Northern Iroquoians constitute another hypothesized immigrant population in the Northeast. During the past few decades archaeologists have used an in situ model of development for explaining culture change in the Northern Iroquoian region (Lounsbury 1978). Recently, however, Snow (1995) reiterated the idea of an Iroquoian intrusion and presented evidence of an Iroquoian migration into the Northeast from the southeastern United States, where other Iroquoian groups, such as the Cherokee, lived during the early historic period. Snow (1995) argued that there is a clear discontinuity in the archaeological record resulting from the intrusion of Iroquoian-speaking people into Algonquian territory approximately 1200 ybp. Such population movements, and any resulting admixture, should cause detectable patterns in the mitochondrial DNA (mtDNA) diversity in populations of this region.

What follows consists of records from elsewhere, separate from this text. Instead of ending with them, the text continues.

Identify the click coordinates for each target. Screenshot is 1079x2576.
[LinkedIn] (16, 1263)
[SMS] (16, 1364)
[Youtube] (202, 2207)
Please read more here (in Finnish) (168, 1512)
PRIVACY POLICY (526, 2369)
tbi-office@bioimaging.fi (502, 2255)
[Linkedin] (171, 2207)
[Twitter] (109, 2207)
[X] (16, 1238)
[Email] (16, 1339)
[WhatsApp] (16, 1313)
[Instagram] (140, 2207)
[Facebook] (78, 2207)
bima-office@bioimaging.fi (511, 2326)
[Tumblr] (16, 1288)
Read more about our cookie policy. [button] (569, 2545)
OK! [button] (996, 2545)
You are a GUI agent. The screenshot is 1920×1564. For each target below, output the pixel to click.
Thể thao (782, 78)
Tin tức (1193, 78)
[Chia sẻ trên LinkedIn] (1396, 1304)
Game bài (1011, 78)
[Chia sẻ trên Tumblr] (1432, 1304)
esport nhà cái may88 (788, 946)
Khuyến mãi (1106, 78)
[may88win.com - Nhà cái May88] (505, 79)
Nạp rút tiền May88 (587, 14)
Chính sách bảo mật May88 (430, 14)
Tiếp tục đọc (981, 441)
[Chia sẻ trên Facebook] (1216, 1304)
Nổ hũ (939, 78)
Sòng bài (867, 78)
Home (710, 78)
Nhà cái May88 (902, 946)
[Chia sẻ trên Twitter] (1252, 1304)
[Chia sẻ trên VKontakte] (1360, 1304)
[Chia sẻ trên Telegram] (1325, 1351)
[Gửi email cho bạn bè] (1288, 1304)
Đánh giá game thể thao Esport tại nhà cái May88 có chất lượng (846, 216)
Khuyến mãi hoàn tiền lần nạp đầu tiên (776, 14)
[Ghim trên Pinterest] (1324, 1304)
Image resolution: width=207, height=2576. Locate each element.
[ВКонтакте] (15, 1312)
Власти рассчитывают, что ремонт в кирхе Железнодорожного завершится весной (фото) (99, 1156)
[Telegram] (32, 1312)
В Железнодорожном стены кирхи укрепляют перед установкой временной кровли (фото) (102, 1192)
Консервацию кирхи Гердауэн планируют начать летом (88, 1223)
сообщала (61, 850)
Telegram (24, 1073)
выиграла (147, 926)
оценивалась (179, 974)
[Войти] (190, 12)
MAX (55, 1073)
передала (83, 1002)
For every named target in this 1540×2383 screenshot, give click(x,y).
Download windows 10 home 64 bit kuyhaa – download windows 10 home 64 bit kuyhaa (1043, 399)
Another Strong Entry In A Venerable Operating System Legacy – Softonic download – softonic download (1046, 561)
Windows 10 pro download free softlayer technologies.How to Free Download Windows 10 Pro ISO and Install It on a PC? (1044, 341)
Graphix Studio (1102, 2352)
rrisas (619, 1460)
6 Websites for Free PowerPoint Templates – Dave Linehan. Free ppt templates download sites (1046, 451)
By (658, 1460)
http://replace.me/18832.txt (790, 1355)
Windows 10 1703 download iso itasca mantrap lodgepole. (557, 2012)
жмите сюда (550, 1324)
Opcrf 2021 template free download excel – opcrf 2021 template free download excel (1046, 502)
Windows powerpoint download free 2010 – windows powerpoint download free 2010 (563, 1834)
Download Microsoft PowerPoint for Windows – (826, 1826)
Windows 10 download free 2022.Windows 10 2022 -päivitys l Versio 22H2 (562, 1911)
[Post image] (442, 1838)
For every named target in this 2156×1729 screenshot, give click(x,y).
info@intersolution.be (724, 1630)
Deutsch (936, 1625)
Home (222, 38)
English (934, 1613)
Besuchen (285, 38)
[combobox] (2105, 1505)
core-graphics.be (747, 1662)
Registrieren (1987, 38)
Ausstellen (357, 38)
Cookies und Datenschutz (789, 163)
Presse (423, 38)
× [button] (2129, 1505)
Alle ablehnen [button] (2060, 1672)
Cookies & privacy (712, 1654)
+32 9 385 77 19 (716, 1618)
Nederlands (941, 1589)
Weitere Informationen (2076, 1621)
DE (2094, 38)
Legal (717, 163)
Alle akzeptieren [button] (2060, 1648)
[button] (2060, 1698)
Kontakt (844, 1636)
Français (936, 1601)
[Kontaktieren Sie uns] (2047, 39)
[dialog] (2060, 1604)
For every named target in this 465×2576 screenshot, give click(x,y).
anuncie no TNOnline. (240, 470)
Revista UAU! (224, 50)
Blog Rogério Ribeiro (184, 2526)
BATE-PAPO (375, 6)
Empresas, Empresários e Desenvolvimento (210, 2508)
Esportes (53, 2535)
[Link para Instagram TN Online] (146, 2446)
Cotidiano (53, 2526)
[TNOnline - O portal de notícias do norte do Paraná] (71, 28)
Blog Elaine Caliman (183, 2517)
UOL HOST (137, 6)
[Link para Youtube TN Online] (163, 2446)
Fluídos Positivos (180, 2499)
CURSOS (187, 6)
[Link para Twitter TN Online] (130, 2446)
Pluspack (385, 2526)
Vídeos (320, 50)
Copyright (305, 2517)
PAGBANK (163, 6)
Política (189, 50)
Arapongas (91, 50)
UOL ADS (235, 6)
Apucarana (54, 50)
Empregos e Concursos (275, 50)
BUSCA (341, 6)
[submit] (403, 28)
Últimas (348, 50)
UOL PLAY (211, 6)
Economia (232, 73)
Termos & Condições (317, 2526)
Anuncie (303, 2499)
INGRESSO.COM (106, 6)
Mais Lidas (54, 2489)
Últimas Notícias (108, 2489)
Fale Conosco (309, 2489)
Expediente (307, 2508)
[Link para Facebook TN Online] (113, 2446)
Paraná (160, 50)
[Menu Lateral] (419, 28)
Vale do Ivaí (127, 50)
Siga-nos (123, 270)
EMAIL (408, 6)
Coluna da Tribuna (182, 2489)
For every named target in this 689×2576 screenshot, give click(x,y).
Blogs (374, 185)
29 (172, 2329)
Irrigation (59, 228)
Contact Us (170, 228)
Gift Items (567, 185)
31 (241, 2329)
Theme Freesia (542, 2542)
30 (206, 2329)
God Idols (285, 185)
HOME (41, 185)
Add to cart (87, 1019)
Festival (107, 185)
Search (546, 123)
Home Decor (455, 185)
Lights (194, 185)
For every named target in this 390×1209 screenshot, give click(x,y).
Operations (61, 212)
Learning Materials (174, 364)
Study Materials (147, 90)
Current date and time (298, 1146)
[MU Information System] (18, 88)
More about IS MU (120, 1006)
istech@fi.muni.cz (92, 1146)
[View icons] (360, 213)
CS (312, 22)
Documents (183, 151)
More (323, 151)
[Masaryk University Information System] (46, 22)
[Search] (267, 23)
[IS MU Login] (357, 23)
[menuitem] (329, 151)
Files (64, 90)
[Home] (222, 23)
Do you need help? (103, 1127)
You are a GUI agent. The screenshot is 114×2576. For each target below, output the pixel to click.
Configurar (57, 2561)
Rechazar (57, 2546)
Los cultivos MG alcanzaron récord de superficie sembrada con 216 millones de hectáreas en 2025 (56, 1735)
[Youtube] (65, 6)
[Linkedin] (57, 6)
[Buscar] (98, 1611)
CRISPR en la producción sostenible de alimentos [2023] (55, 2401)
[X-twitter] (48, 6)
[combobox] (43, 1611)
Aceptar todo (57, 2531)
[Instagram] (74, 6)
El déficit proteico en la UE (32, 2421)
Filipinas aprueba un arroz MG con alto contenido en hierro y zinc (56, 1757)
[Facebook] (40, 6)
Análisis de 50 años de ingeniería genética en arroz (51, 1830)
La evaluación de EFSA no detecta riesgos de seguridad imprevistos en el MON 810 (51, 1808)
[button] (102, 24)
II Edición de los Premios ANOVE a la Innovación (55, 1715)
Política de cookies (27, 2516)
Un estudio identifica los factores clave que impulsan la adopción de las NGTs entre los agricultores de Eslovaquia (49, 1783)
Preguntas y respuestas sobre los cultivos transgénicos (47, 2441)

All unadmixed modern Native Americans are members of one of five different maternal haplogroups: A, B, C, D, or X. Each haplogroup is defined by a restriction site gain or loss or by the presence of a 9 base-pair (bp) deletion, as well as by corresponding point mutations in the control region (CR) of mtDNA (Schurr et al. 1990; Torroni et al. 1993; Forster et al. 1996; Brown et al. 1998). The frequency distributions of these five haplogroups differ significantly among Native American groups in North America (Lorenz and Smith 1996; Smith et al. 1999). For example, haplogroup A is high in frequency in Native American populations in the northern region of North America (occupied mainly by Athapaskan and Eskimo/Aleut speakers). It is, however, nearly absent in Native American populations of the Southwest United States (except in the Navaho and Apache, Southern Athapaskan speakers who are relatively recent emigrants from the North), where haplogroup B predominates. In at least some geographic regions this patterning of haplogroup distributions in North America appears to have prehistoric continuity as well. For example, data from ancient populations in the Southwest United States indicate that haplogroup B has been the most common haplogroup in the region at least as early as 3000 ybp (O'Rourke et al. 2000).